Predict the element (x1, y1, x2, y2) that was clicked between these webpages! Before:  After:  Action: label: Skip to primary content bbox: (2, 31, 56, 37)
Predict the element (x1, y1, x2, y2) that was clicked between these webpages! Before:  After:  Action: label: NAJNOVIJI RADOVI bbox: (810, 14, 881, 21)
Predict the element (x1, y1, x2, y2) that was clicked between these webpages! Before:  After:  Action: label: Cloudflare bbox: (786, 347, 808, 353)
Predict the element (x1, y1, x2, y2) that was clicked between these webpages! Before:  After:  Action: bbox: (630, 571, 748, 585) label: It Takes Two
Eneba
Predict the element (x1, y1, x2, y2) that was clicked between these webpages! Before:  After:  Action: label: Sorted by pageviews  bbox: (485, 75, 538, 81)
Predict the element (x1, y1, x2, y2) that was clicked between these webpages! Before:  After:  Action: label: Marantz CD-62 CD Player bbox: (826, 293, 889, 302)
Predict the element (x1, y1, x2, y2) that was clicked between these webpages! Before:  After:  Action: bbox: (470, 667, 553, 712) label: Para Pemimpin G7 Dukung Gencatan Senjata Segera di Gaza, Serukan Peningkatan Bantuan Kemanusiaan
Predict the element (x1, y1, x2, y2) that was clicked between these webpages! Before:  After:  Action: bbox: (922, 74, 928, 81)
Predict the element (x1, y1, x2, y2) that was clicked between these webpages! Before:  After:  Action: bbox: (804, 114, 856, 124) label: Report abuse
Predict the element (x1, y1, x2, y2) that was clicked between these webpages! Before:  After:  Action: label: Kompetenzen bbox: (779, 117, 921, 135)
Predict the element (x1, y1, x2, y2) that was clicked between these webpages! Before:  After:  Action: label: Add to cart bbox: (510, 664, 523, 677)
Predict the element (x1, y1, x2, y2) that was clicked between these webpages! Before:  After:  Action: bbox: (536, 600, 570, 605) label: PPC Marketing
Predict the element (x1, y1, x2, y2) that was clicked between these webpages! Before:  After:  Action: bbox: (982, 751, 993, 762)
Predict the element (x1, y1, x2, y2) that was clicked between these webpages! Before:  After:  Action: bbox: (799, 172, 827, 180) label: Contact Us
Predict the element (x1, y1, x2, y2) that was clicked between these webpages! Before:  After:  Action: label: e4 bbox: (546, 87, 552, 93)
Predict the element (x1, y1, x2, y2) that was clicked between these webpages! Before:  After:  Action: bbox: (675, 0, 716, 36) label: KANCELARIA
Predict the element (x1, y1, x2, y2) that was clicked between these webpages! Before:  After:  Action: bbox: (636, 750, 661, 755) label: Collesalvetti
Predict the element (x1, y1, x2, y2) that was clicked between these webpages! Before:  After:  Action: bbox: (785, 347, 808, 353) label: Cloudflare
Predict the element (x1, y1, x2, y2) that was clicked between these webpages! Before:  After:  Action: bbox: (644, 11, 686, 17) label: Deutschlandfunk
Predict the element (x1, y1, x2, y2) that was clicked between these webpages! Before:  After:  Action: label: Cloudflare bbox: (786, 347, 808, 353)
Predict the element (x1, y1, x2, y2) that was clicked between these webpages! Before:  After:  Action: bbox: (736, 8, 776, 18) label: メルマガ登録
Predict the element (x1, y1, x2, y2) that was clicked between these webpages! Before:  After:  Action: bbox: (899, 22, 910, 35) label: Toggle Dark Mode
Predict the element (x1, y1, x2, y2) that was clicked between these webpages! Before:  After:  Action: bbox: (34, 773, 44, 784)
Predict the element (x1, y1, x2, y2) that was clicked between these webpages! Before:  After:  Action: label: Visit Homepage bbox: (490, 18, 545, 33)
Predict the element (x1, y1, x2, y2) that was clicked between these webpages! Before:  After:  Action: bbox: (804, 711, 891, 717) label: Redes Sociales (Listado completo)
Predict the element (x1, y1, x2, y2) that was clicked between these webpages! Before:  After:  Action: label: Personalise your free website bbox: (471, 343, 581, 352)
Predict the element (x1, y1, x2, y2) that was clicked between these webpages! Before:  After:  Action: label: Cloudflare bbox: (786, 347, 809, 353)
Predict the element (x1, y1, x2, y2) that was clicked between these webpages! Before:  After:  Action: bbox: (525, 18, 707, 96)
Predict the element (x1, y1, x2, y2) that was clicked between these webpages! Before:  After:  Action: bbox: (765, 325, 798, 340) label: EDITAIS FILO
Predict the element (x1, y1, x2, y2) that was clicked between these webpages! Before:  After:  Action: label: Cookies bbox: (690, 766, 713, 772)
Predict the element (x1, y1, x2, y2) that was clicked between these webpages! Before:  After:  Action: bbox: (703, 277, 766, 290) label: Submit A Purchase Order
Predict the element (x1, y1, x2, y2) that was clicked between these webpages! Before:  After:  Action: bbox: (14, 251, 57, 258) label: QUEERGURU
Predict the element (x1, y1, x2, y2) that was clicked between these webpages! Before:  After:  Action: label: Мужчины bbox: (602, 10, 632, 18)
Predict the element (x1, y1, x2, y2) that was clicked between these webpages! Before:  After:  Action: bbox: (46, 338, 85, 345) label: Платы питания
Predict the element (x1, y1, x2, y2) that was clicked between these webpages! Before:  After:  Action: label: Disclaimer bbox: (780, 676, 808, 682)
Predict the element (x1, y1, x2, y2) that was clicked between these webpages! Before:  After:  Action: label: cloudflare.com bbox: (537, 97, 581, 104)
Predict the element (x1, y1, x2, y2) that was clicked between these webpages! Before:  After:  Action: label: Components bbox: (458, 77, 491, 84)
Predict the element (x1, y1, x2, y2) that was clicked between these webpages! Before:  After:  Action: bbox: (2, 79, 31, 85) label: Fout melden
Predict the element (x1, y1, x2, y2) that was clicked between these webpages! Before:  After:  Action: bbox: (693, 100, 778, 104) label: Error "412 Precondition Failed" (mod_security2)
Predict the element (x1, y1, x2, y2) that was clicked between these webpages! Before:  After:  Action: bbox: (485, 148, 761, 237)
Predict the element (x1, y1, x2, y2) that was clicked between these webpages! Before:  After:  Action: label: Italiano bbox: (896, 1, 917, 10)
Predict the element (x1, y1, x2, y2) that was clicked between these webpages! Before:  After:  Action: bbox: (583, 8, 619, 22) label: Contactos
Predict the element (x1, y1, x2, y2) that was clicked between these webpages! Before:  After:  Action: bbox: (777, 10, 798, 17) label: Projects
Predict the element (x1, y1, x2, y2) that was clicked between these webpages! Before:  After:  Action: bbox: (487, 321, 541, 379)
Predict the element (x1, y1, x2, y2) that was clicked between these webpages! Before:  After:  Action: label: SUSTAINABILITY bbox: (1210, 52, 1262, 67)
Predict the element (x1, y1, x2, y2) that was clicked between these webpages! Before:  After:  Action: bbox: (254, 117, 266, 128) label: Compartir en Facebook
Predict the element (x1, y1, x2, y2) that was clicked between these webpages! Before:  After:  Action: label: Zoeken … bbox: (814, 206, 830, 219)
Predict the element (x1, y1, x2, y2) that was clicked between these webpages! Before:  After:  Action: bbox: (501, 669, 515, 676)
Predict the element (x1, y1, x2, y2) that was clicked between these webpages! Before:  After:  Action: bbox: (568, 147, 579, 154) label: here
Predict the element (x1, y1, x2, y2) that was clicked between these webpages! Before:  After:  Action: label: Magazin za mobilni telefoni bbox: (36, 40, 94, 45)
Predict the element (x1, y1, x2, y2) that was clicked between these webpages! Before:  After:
= = = = =
Task prompt » Copy every one of the entries above word for word, with nothing changed or left out.

The result »
Predict the element (x1, y1, x2, y2) that was clicked between these webpages! Before:  After:  Action: label: Skip to primary content bbox: (2, 31, 56, 37)
Predict the element (x1, y1, x2, y2) that was clicked between these webpages! Before:  After:  Action: label: NAJNOVIJI RADOVI bbox: (810, 14, 881, 21)
Predict the element (x1, y1, x2, y2) that was clicked between these webpages! Before:  After:  Action: label: Cloudflare bbox: (786, 347, 808, 353)
Predict the element (x1, y1, x2, y2) that was clicked between these webpages! Before:  After:  Action: bbox: (630, 571, 748, 585) label: It Takes Two
Eneba
Predict the element (x1, y1, x2, y2) that was clicked between these webpages! Before:  After:  Action: label: Sorted by pageviews  bbox: (485, 75, 538, 81)
Predict the element (x1, y1, x2, y2) that was clicked between these webpages! Before:  After:  Action: label: Marantz CD-62 CD Player bbox: (826, 293, 889, 302)
Predict the element (x1, y1, x2, y2) that was clicked between these webpages! Before:  After:  Action: bbox: (470, 667, 553, 712) label: Para Pemimpin G7 Dukung Gencatan Senjata Segera di Gaza, Serukan Peningkatan Bantuan Kemanusiaan
Predict the element (x1, y1, x2, y2) that was clicked between these webpages! Before:  After:  Action: bbox: (922, 74, 928, 81)
Predict the element (x1, y1, x2, y2) that was clicked between these webpages! Before:  After:  Action: bbox: (804, 114, 856, 124) label: Report abuse
Predict the element (x1, y1, x2, y2) that was clicked between these webpages! Before:  After:  Action: label: Kompetenzen bbox: (779, 117, 921, 135)
Predict the element (x1, y1, x2, y2) that was clicked between these webpages! Before:  After:  Action: label: Add to cart bbox: (510, 664, 523, 677)
Predict the element (x1, y1, x2, y2) that was clicked between these webpages! Before:  After:  Action: bbox: (536, 600, 570, 605) label: PPC Marketing
Predict the element (x1, y1, x2, y2) that was clicked between these webpages! Before:  After:  Action: bbox: (982, 751, 993, 762)
Predict the element (x1, y1, x2, y2) that was clicked between these webpages! Before:  After:  Action: bbox: (799, 172, 827, 180) label: Contact Us
Predict the element (x1, y1, x2, y2) that was clicked between these webpages! Before:  After:  Action: label: e4 bbox: (546, 87, 552, 93)
Predict the element (x1, y1, x2, y2) that was clicked between these webpages! Before:  After:  Action: bbox: (675, 0, 716, 36) label: KANCELARIA
Predict the element (x1, y1, x2, y2) that was clicked between these webpages! Before:  After:  Action: bbox: (636, 750, 661, 755) label: Collesalvetti
Predict the element (x1, y1, x2, y2) that was clicked between these webpages! Before:  After:  Action: bbox: (785, 347, 808, 353) label: Cloudflare
Predict the element (x1, y1, x2, y2) that was clicked between these webpages! Before:  After:  Action: bbox: (644, 11, 686, 17) label: Deutschlandfunk
Predict the element (x1, y1, x2, y2) that was clicked between these webpages! Before:  After:  Action: label: Cloudflare bbox: (786, 347, 808, 353)
Predict the element (x1, y1, x2, y2) that was clicked between these webpages! Before:  After:  Action: bbox: (736, 8, 776, 18) label: メルマガ登録
Predict the element (x1, y1, x2, y2) that was clicked between these webpages! Before:  After:  Action: bbox: (899, 22, 910, 35) label: Toggle Dark Mode
Predict the element (x1, y1, x2, y2) that was clicked between these webpages! Before:  After:  Action: bbox: (34, 773, 44, 784)
Predict the element (x1, y1, x2, y2) that was clicked between these webpages! Before:  After:  Action: label: Visit Homepage bbox: (490, 18, 545, 33)
Predict the element (x1, y1, x2, y2) that was clicked between these webpages! Before:  After:  Action: bbox: (804, 711, 891, 717) label: Redes Sociales (Listado completo)
Predict the element (x1, y1, x2, y2) that was clicked between these webpages! Before:  After:  Action: label: Personalise your free website bbox: (471, 343, 581, 352)
Predict the element (x1, y1, x2, y2) that was clicked between these webpages! Before:  After:  Action: label: Cloudflare bbox: (786, 347, 809, 353)
Predict the element (x1, y1, x2, y2) that was clicked between these webpages! Before:  After:  Action: bbox: (525, 18, 707, 96)
Predict the element (x1, y1, x2, y2) that was clicked between these webpages! Before:  After:  Action: bbox: (765, 325, 798, 340) label: EDITAIS FILO
Predict the element (x1, y1, x2, y2) that was clicked between these webpages! Before:  After:  Action: label: Cookies bbox: (690, 766, 713, 772)
Predict the element (x1, y1, x2, y2) that was clicked between these webpages! Before:  After:  Action: bbox: (703, 277, 766, 290) label: Submit A Purchase Order
Predict the element (x1, y1, x2, y2) that was clicked between these webpages! Before:  After:  Action: bbox: (14, 251, 57, 258) label: QUEERGURU
Predict the element (x1, y1, x2, y2) that was clicked between these webpages! Before:  After:  Action: label: Мужчины bbox: (602, 10, 632, 18)
Predict the element (x1, y1, x2, y2) that was clicked between these webpages! Before:  After:  Action: bbox: (46, 338, 85, 345) label: Платы питания
Predict the element (x1, y1, x2, y2) that was clicked between these webpages! Before:  After:  Action: label: Disclaimer bbox: (780, 676, 808, 682)
Predict the element (x1, y1, x2, y2) that was clicked between these webpages! Before:  After:  Action: label: cloudflare.com bbox: (537, 97, 581, 104)
Predict the element (x1, y1, x2, y2) that was clicked between these webpages! Before:  After:  Action: label: Components bbox: (458, 77, 491, 84)
Predict the element (x1, y1, x2, y2) that was clicked between these webpages! Before:  After:  Action: bbox: (2, 79, 31, 85) label: Fout melden
Predict the element (x1, y1, x2, y2) that was clicked between these webpages! Before:  After:  Action: bbox: (693, 100, 778, 104) label: Error "412 Precondition Failed" (mod_security2)
Predict the element (x1, y1, x2, y2) that was clicked between these webpages! Before:  After:  Action: bbox: (485, 148, 761, 237)
Predict the element (x1, y1, x2, y2) that was clicked between these webpages! Before:  After:  Action: label: Italiano bbox: (896, 1, 917, 10)
Predict the element (x1, y1, x2, y2) that was clicked between these webpages! Before:  After:  Action: bbox: (583, 8, 619, 22) label: Contactos
Predict the element (x1, y1, x2, y2) that was clicked between these webpages! Before:  After:  Action: bbox: (777, 10, 798, 17) label: Projects
Predict the element (x1, y1, x2, y2) that was clicked between these webpages! Before:  After:  Action: bbox: (487, 321, 541, 379)
Predict the element (x1, y1, x2, y2) that was clicked between these webpages! Before:  After:  Action: label: SUSTAINABILITY bbox: (1210, 52, 1262, 67)
Predict the element (x1, y1, x2, y2) that was clicked between these webpages! Before:  After:  Action: bbox: (254, 117, 266, 128) label: Compartir en Facebook
Predict the element (x1, y1, x2, y2) that was clicked between these webpages! Before:  After:  Action: label: Zoeken … bbox: (814, 206, 830, 219)
Predict the element (x1, y1, x2, y2) that was clicked between these webpages! Before:  After:  Action: bbox: (501, 669, 515, 676)
Predict the element (x1, y1, x2, y2) that was clicked between these webpages! Before:  After:  Action: bbox: (568, 147, 579, 154) label: here
Predict the element (x1, y1, x2, y2) that was clicked between these webpages! Before:  After:  Action: label: Magazin za mobilni telefoni bbox: (36, 40, 94, 45)
Predict the element (x1, y1, x2, y2) that was clicked between these webpages! Before:  After:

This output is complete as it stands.